■ TASK
Return exactly, please, the line that contains "1568x765 pixels. At" and every line after it through the end of the material that follows, leaving pictures aside.

■ DATASET RECORDS
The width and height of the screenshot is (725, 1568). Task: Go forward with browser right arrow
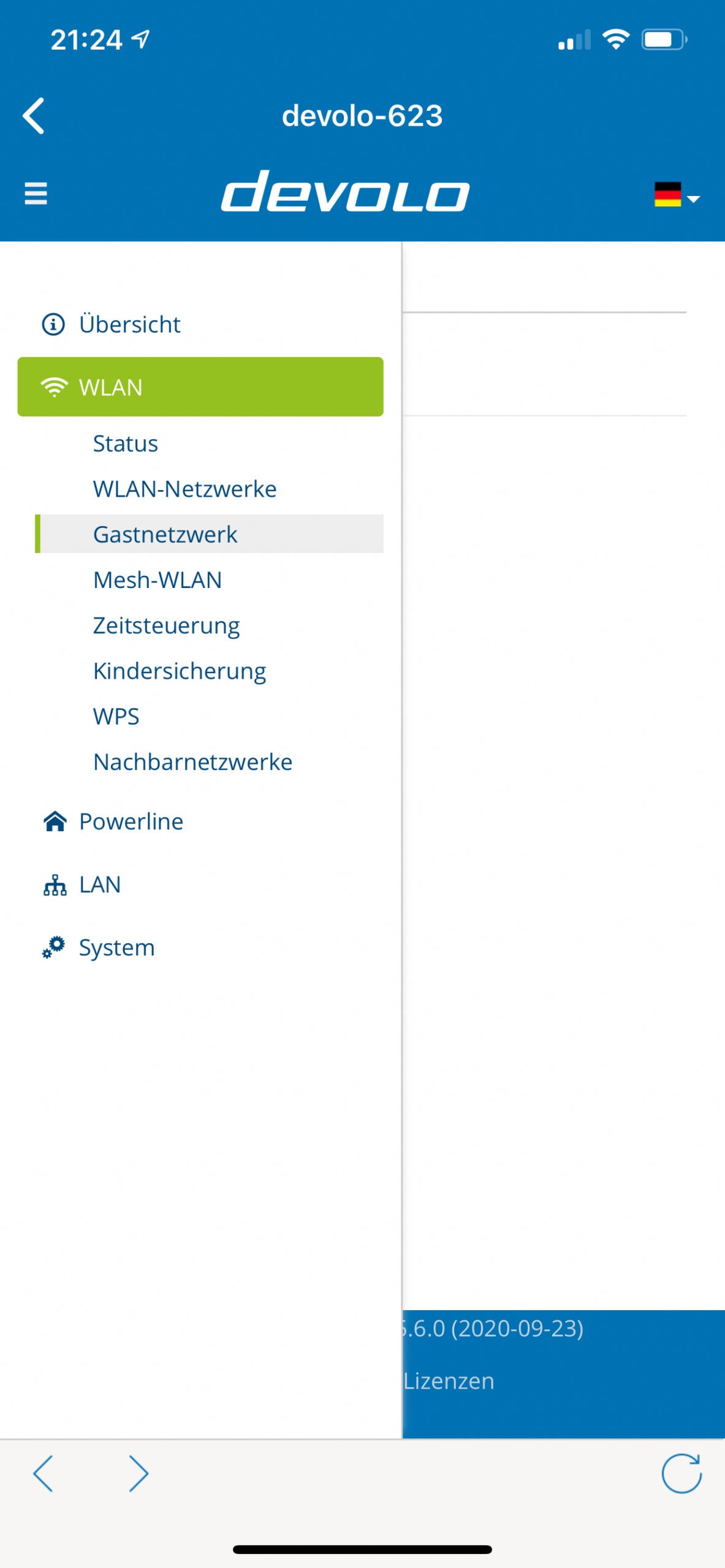point(139,1473)
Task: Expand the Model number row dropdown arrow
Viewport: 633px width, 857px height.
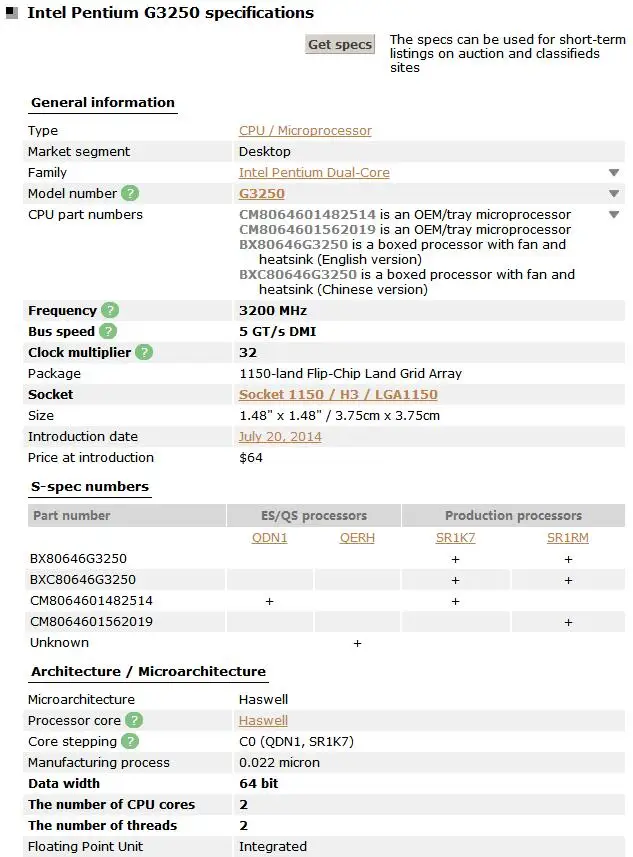Action: pyautogui.click(x=614, y=194)
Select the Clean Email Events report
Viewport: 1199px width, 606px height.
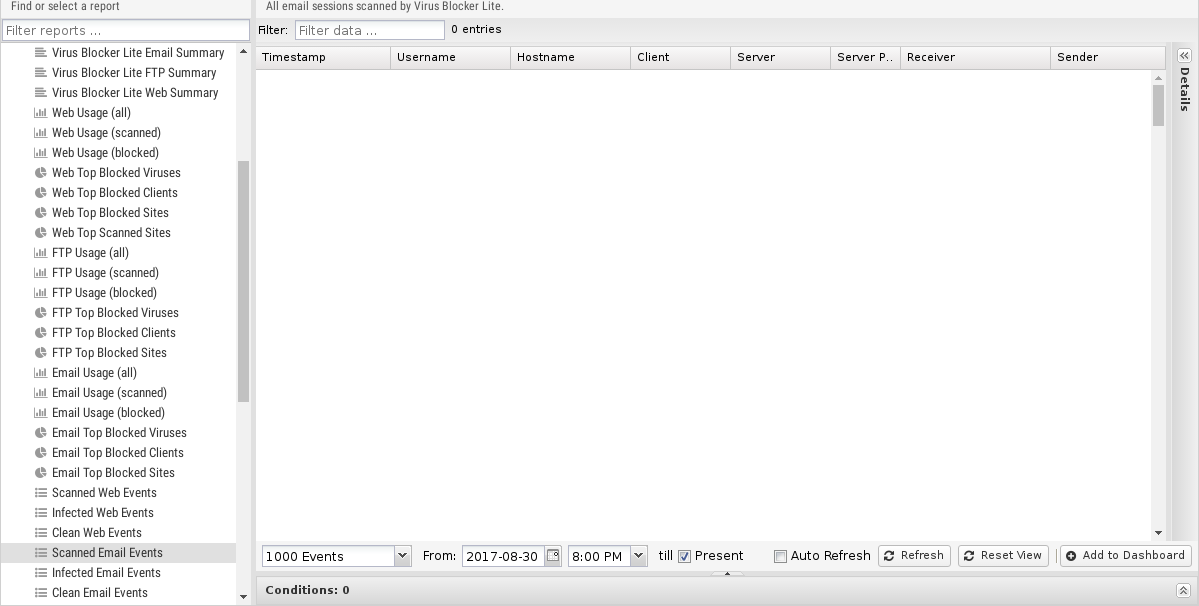pyautogui.click(x=100, y=593)
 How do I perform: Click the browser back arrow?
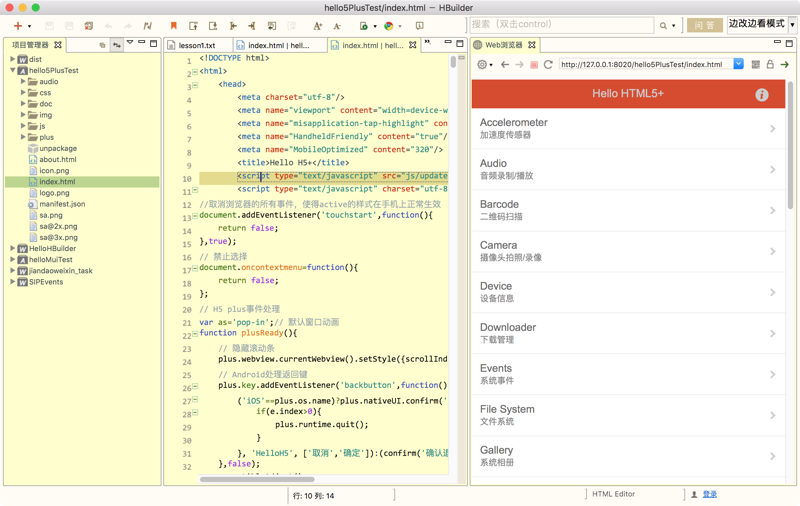click(x=505, y=65)
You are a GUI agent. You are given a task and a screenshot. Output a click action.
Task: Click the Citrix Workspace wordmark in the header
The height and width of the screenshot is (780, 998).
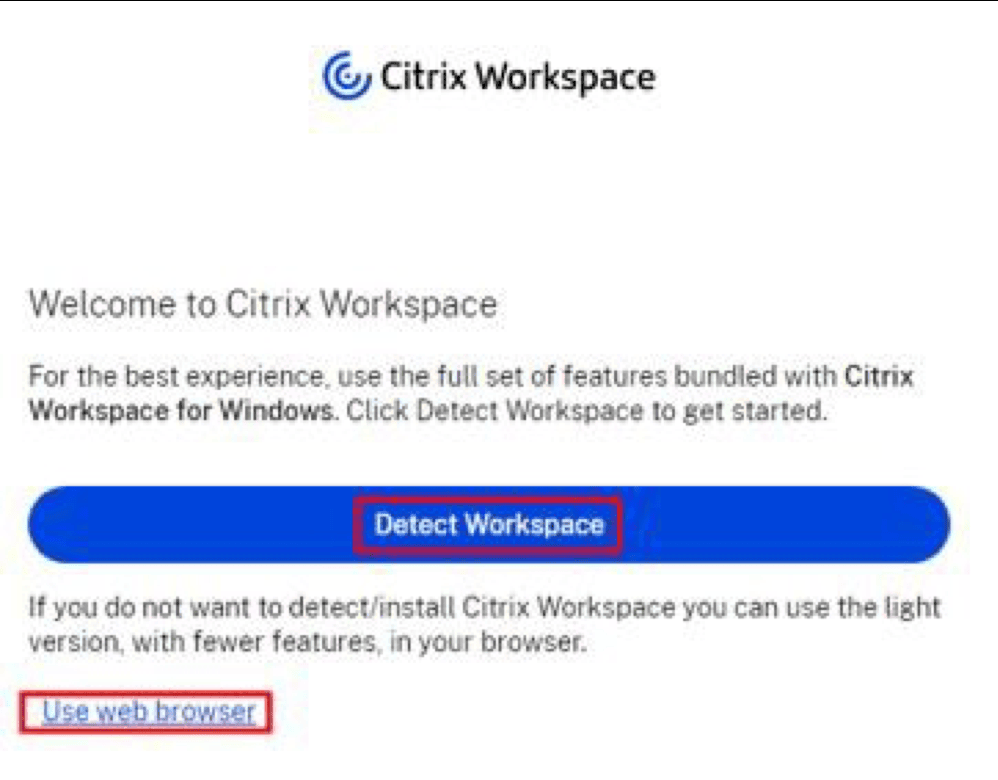click(517, 77)
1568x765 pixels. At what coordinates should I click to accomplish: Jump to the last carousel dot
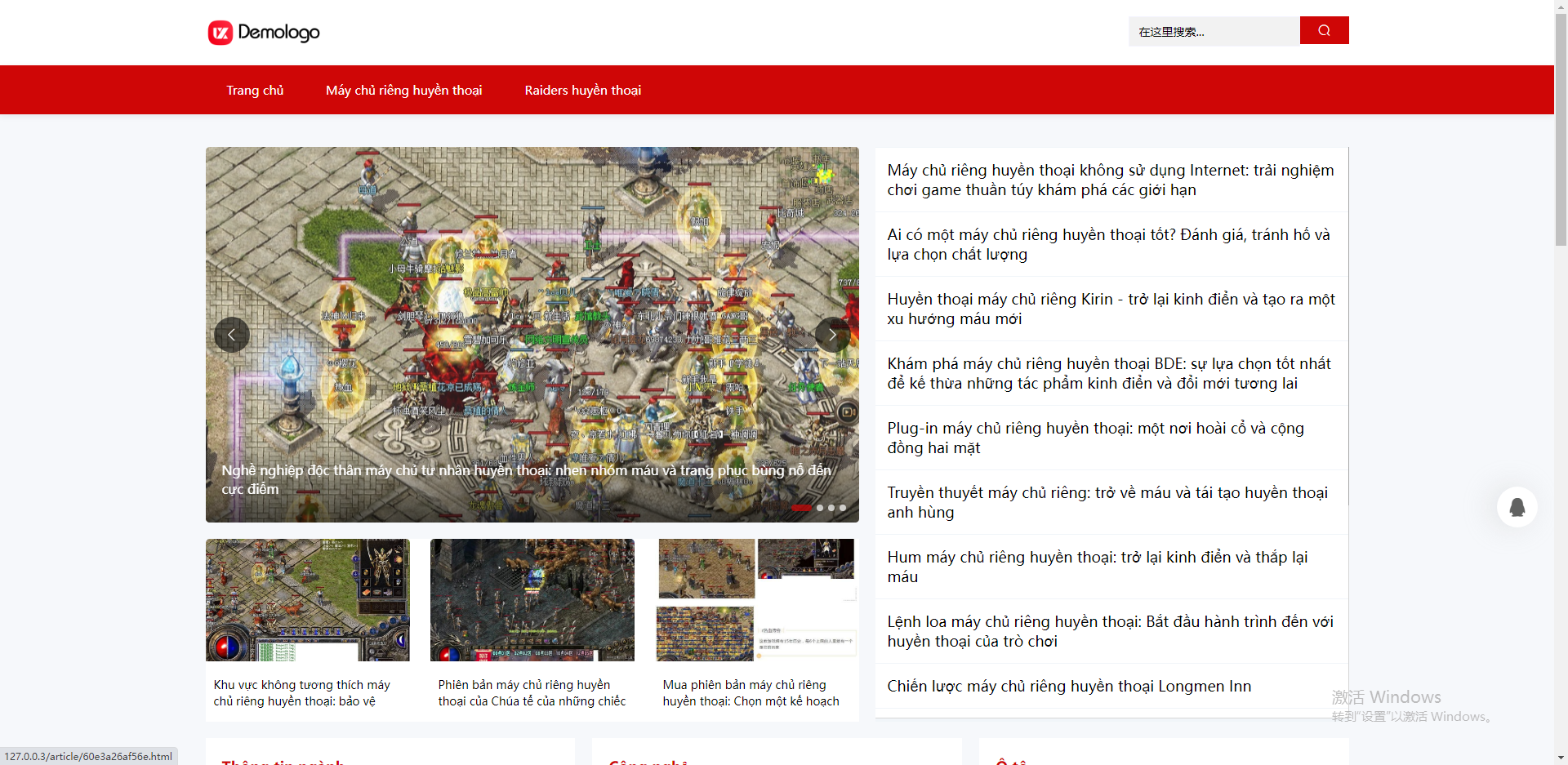click(843, 508)
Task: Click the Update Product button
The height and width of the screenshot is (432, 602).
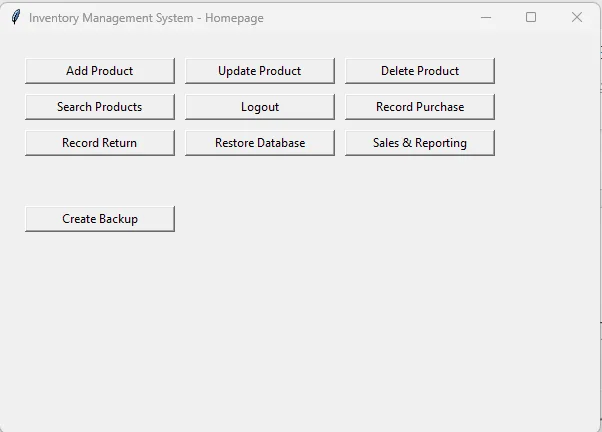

■ OUTPUT FOR THIS EXERCISE
1568x765 pixels. At what coordinates should I click to accomplish: Jump to the last carousel dot
click(843, 508)
Task: Click the Update Product button
The height and width of the screenshot is (432, 602).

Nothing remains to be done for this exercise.